=== Section Start ===

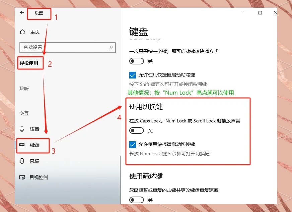
Task: Toggle sticky keys one-key shortcut switch
Action: pyautogui.click(x=137, y=61)
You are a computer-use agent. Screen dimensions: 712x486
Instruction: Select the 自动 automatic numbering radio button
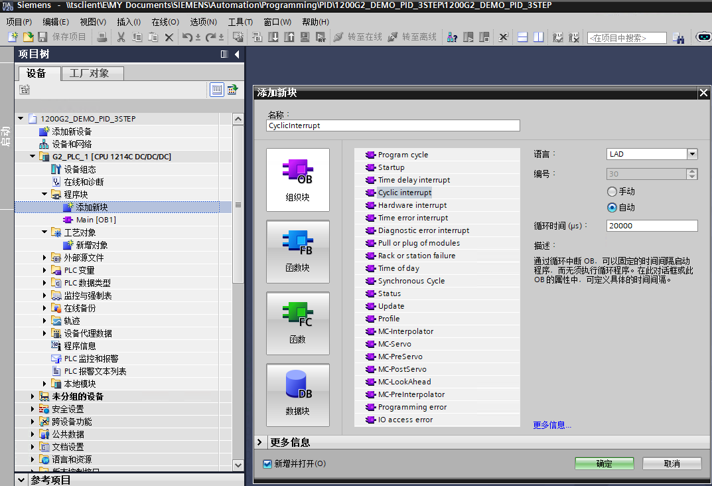[x=612, y=207]
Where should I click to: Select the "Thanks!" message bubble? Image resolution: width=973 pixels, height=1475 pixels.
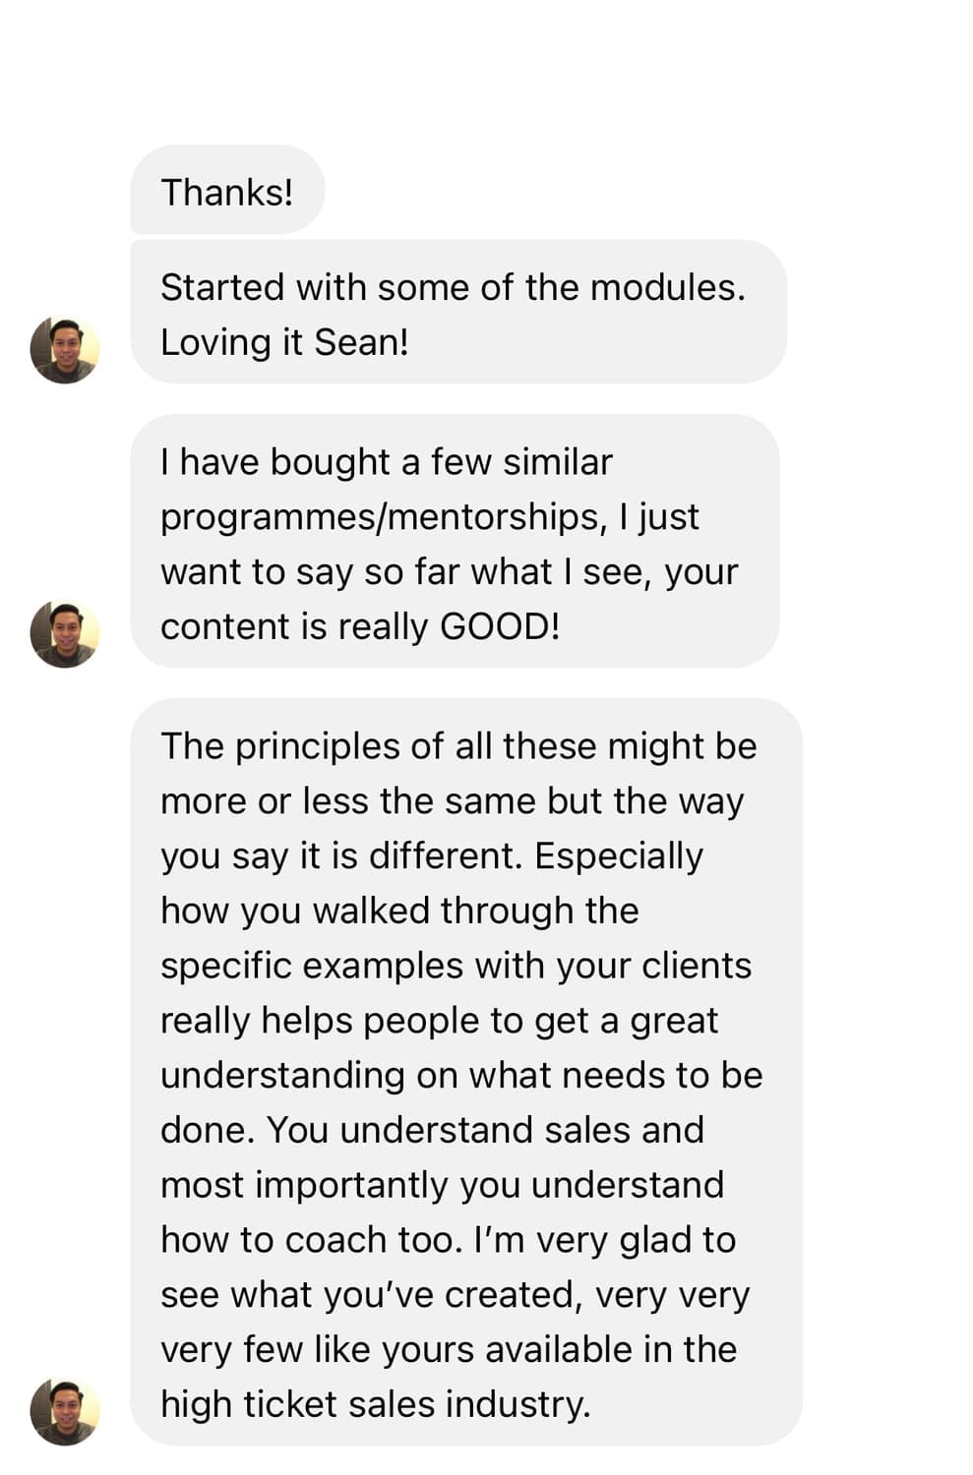click(x=227, y=192)
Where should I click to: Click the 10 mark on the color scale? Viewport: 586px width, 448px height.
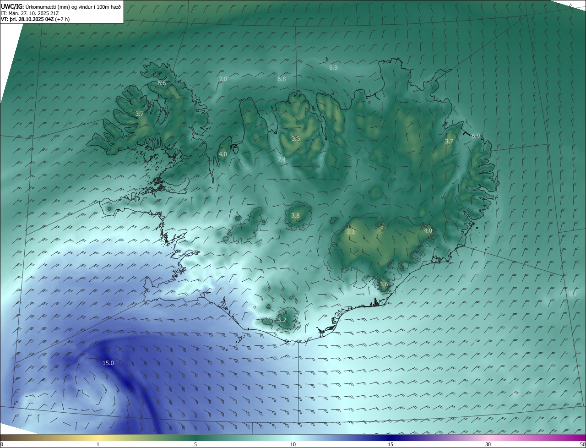click(x=293, y=444)
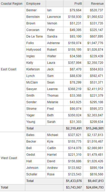Select the Profit column header
This screenshot has width=106, height=193.
click(x=73, y=4)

=== Section End ===

■ **WORK ORDER**
Set down only the lines running from the line with "You are a computer-use" to the end of the entries, inclusive; omit every picture.

■ **PROBLEM SOLUTION**
You are a computer-use agent. Screen dimensions: 712x486
Instruction: Select the 自动 automatic numbering radio button
[x=612, y=207]
Where should I click to: Select the "Thanks!" message bubble? Image resolution: width=973 pixels, height=1475 pixels.
click(x=227, y=192)
Where should I click to: Click the 10 mark on the color scale? Viewport: 586px width, 448px height.
click(x=293, y=444)
Select the Profit column header
This screenshot has width=106, height=193.
click(x=73, y=4)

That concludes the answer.